TikTok ferait la promotion de contenus de désinformation très populaires
TikTok ferait la promotion de contenus de désinformation très populaires / La Matinale / 4 min. / le 21 mai 2024
TikTok est devenu un des repaires de la désinformation. Le réseau social risque l'interdiction aux Etats-Unis pour limiter la propagande chinoise. La plateforme est aussi truffée de fake news. Des vidéos complotistes créées grâce à l'intelligence artificielle y pullulent.

Une étude de l'organisation américaine MediaMatters démontre la façon dont le réseau social chinois met en avant les vidéos conspirationnistes, au point d'en faire un business très lucratif. Elles génèrent de l'argent depuis le mois de mars grâce au programme de récompenses financières que TikTok propose à ses créateurs les plus assidus.

Depuis, une recette cartonne: musique sombre, voix grave et des images créées par des outils d'intelligence artificielle générative comme Dall-E. Ces vidéos génèrent des millions de vues. Le nouveau programme de TikTok a ainsi favorisé l'émergence d'une nouvelle industrie artisanale.

Les jeunes davantage exposés

L'algorithme de TikTok semble avoir un appétit particulier pour ce type de vidéos. Des études de NewsGuard, organisation spécialisée dans la lutte contre les fake news, montrent qu'environ 20% des résultats de recherche sur les sujets d'actualité sur le réseau chinois sont de l'infox.

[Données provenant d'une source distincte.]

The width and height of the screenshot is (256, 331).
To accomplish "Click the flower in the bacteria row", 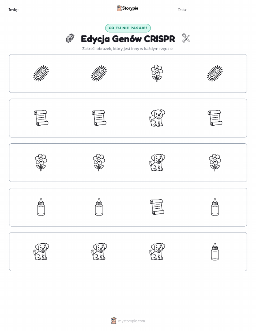I will click(x=157, y=73).
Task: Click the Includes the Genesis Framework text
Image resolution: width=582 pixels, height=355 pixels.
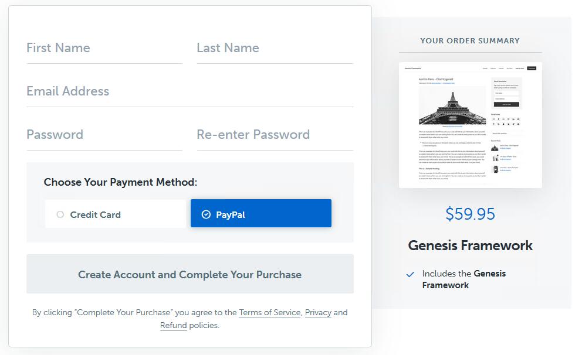Action: tap(463, 279)
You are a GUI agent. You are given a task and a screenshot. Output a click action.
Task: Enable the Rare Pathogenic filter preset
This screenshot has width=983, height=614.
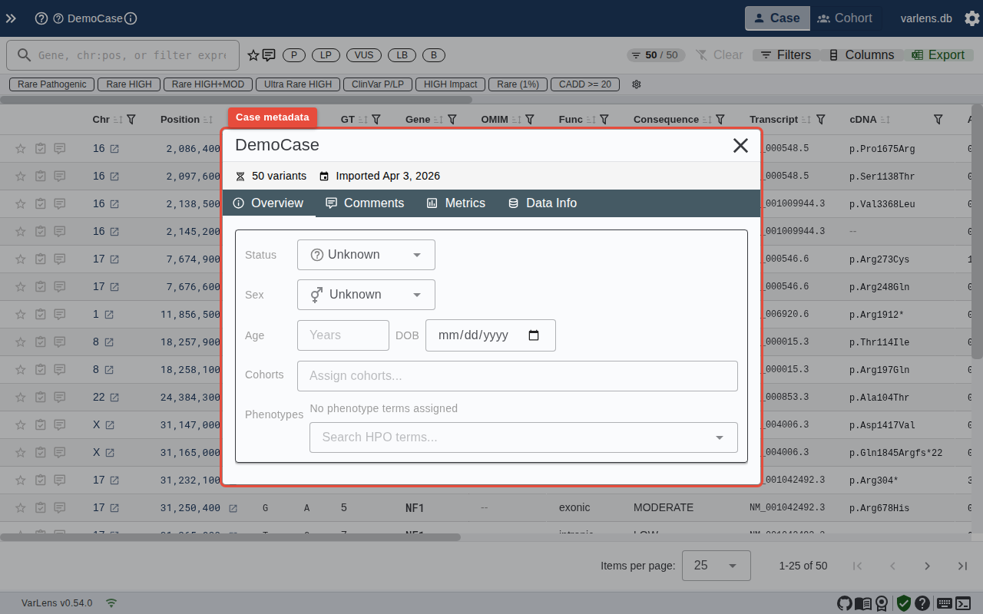[51, 84]
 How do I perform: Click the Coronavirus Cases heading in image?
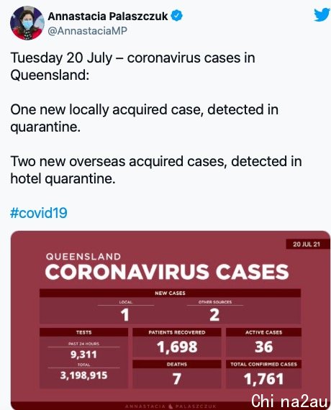[167, 272]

C'est difficile pour les utilisateurs de s'y retrouver, parce qu'il n'y a pas de hiérarchie entre les contenus

Chine Labbé, rédactrice en chef de NewsGuard pour l'Europe et le Canada

Le design de TikTok joue un rôle particulier dans cette désinformation, estime dans La Matinale de la RTS Chine Labbé, rédactrice en chef de NewsGuard pour l'Europe et le Canada. "Il n'y a pas de labellisation des contenus. Vous pouvez regarder une vidéo de la RTS, et une seconde plus tard, voir un extrait d'un discours de Vladimir Poutine sans contexte aucun, et puis la seconde d'après tomber sur une vidéo générée par IA. C'est difficile pour les utilisateurs de s'y retrouver, parce qu'il n'y a pas de hiérarchie entre les contenus."

Si la désinformation existait déjà avant l'IA, cette dernière a ajouté de la complexité, explique Chine Labé. ''On voit que malheureusement la modération de TikTok ne fonctionne pas très bien, au sens où les fermes de contenus générés par IA ne sont pas toutes labellisées comme telles, alors qu'elles devraient l'être."

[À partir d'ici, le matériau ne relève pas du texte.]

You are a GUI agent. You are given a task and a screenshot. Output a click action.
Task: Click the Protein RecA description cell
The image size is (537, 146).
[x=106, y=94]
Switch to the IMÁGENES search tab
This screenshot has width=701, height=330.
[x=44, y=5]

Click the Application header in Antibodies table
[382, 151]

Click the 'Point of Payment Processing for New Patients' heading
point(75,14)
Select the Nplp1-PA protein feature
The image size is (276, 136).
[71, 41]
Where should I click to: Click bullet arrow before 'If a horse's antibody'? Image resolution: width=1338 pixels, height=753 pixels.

Les jeunes, qui utilisent massivement TikTok, sont davantage perméables aux croyances et fantasmes conspirationnistes que leurs aînés. Un sondage IFOP de 2023 pour la Fondation Jean Jaurès et la Fondation Reboot montre qu'une majorité des jeunes Français entre 18 et 24 ans croient à au moins une théorie fondée sur une contre-vérité.

On sait que là où cet imaginaire complotiste est influent, la démocratie ne se porte pas bien

Rudy Reichstad, directeur de Conspiracy Watch

Pour Rudy Reichstad, directeur de Conspiracy Watch, cela s'explique par le fait qu'ils s'informent en priorité sur les réseaux sociaux. "Plus on est exposé à ce type de contenu et plus on y adhère. C'est un biais d'exposition." Les utilisateurs très réguliers des réseaux sociaux comptent en effet le plus d’adeptes de ces vérités alternatives.

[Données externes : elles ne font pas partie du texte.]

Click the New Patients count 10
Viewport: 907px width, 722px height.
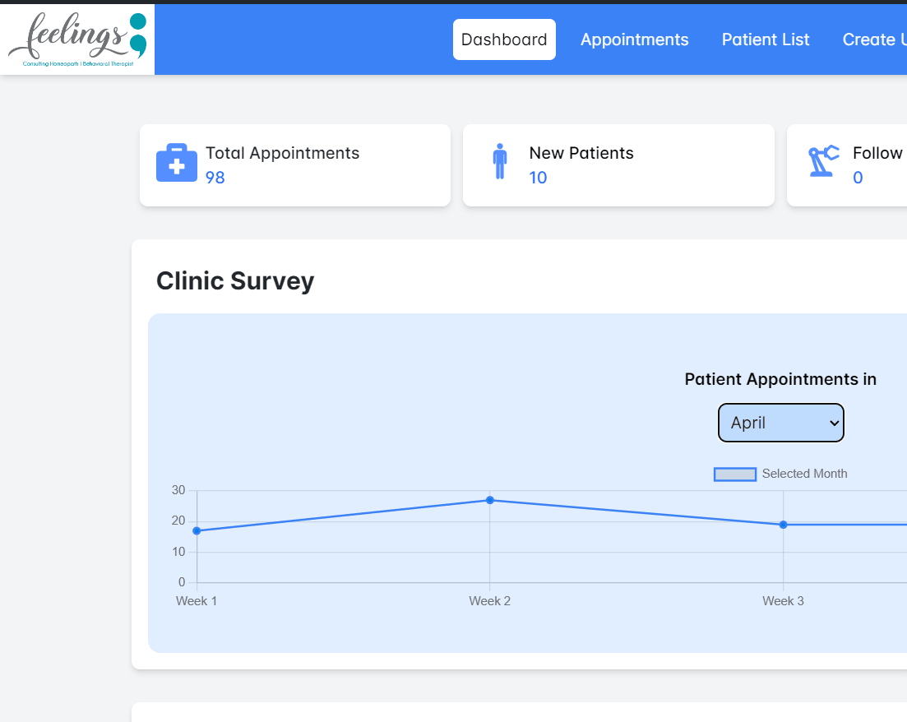pyautogui.click(x=538, y=178)
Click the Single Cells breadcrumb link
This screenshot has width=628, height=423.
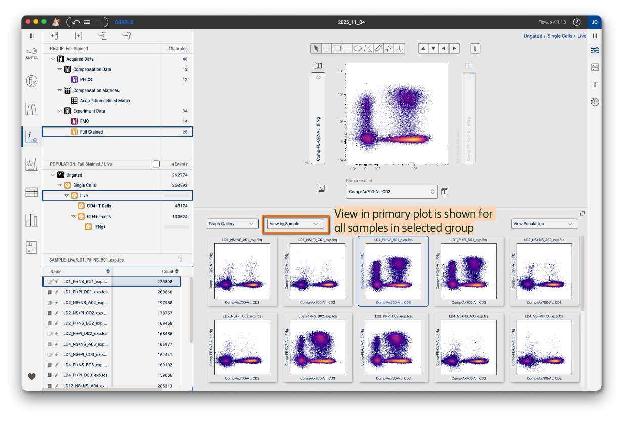coord(560,36)
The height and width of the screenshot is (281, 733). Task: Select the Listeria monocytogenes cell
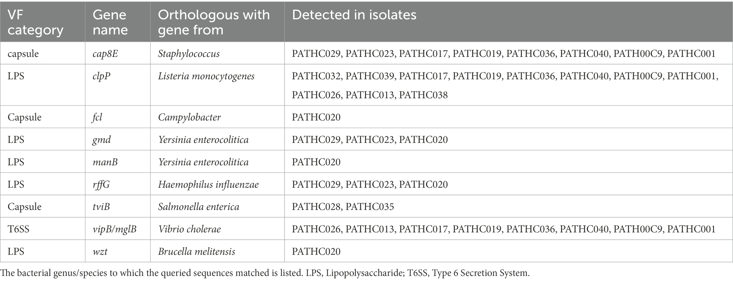pyautogui.click(x=206, y=77)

"Nous vivrons par simple remplacement générationnel dans une société où cet imaginaire conspirationniste aura plus de poids qu'il n'en a aujourd'hui. Pourquoi s'en préoccuper? Parce qu'on sait que là où cet imaginaire complotiste est influent, la démocratie ne se porte pas bien."

Encourager l'esprit critique

Pour se prémunir de la désinformation, il faut offrir aux plus jeunes les clés pour décrypter ce qu'ils regardent. Selon Helen Lee Bouygues, présidente de la Fondation Reboot, dédiée à la promotion du raisonnement critique, face à une vidéo sur TikTok, il faut d'abord "se poser la question de la source de ce qu'on écoute ou de ce qu'on regarde.

"Il faut ensuite se poser la question de ses propres biais", rappelle Helen Lee Bouygues. Troisièmement, la spécialiste du raisonnement critique conseille d'envisager le point de vue opposé à ce que l'on voit ou ce que l'on croit.